For this, we needed Materialize to become flexible in where it is deployed – and so we built out our self-managed product and teased apart that crucial dividing line between our control plane and data plane.
While this work has given us the flexibility our customers need today, we’re also very excited about how it gives us flexibility going forward. Our new control vs data plane dividing line challenges us to consider each new architectural change under the lens of how it impacts each deployment model. It makes us set good boundaries.
We now test self-managed installations in multiple cloud providers every night in our CI suite, and we are working on more. We are actively building out support for more blob storage backends. We are working with our Early Access users and improving the experience every day.
All of this work turns into a rising tide – by focusing on flexibility, we were able to improve our managed cloud service, deliver a self-managed product, and open up doors to hybrid models like bring-your-own-cloud in the future.
info
A note from the author
As an engineer, I feel lucky to work at Materialize. I find the underlying technology incredibly cool, and it really feels like a hitherto missing element of the data infrastructure landscape.
A huge part of my motivation in building Materialize is having seen and experienced this missing element firsthand. In a past life, I worked on customer data segmentation, which when you zoom out, looks very much like maintaining a lot of domain-specific real-time materialized views.

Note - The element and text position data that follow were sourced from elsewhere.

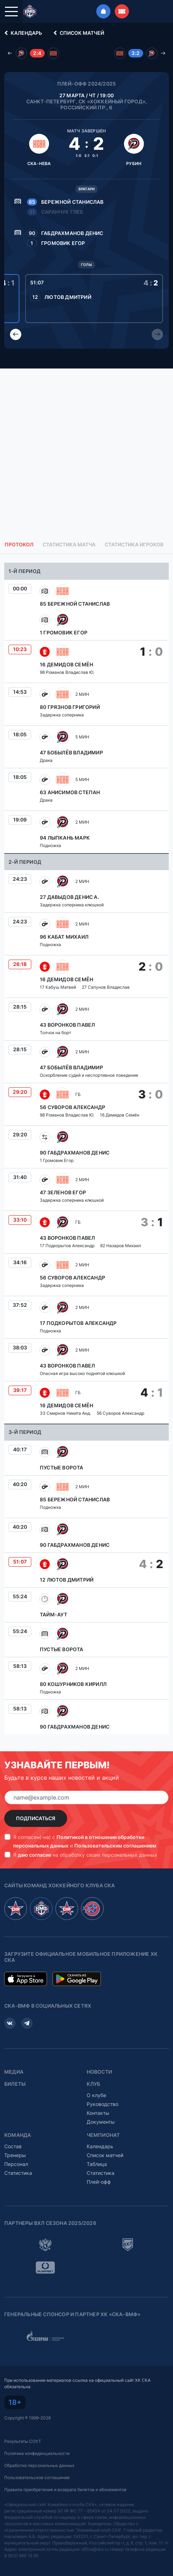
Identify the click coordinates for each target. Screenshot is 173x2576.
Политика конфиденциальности (37, 2453)
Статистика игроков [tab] (134, 544)
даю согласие (34, 1855)
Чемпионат (103, 2135)
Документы (101, 2122)
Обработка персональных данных (39, 2465)
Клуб (94, 2084)
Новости (99, 2072)
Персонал (16, 2164)
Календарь (22, 33)
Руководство (102, 2104)
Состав (13, 2146)
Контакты (98, 2113)
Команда (17, 2135)
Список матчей (77, 33)
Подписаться (35, 1818)
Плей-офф (99, 2182)
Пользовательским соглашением (115, 1846)
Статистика (18, 2173)
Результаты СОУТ (22, 2441)
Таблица (97, 2164)
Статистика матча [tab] (69, 544)
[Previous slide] (15, 334)
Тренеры (15, 2155)
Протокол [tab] (19, 544)
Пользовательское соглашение (37, 2477)
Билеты (15, 2084)
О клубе (96, 2095)
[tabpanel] (86, 1148)
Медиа (13, 2072)
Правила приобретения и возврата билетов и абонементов (65, 2489)
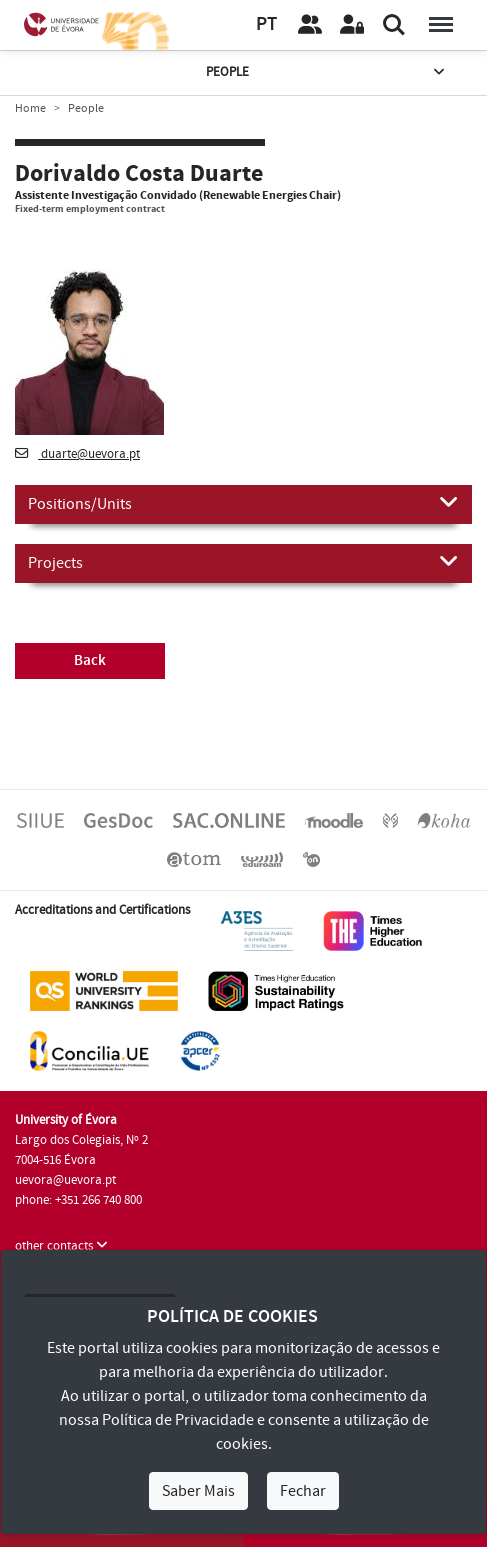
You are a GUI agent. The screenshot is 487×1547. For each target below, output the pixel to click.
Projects (243, 562)
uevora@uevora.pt (65, 1180)
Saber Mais (198, 1491)
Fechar (303, 1491)
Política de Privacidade (178, 1420)
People (327, 72)
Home (30, 108)
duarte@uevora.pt (77, 454)
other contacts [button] (61, 1246)
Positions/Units (243, 503)
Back (90, 660)
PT (266, 24)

It’s a really, really hard problem. We had access to transactional databases, message brokers, caches, search indices, and data warehouses, but none of them could directly solve our problem. Instead, we staffed a large, expensive team and did our best to glue these data stores together with reams of complex application logic, all while wishing we had a database that could just do it for us.
Materialize fills that gap. And it’s fun getting to work on a database that challenges assumptions about what is possible in a database – wait, can I really write and index arbitrary SQL to transform and join over all my data? Even if the data came from different databases? And if my logic needs lots of joins? With strong consistency? And the results are always fresh and up-to-date? Yes, yes, yes, yes, yes.
It’s been an interesting puzzle to build self-managed Materialize in and of itself, but what I’m really excited about is how this opens up the technology to a wider range of users. Now, the vast majority of users who could benefit from Materialize - regardless of their strict GRC requirements, or specific cloud provider and region needs - can experience this powerful technology however works best for them: in our managed cloud service, or in our self-managed product. The choice, and the real-time data transformation, is yours.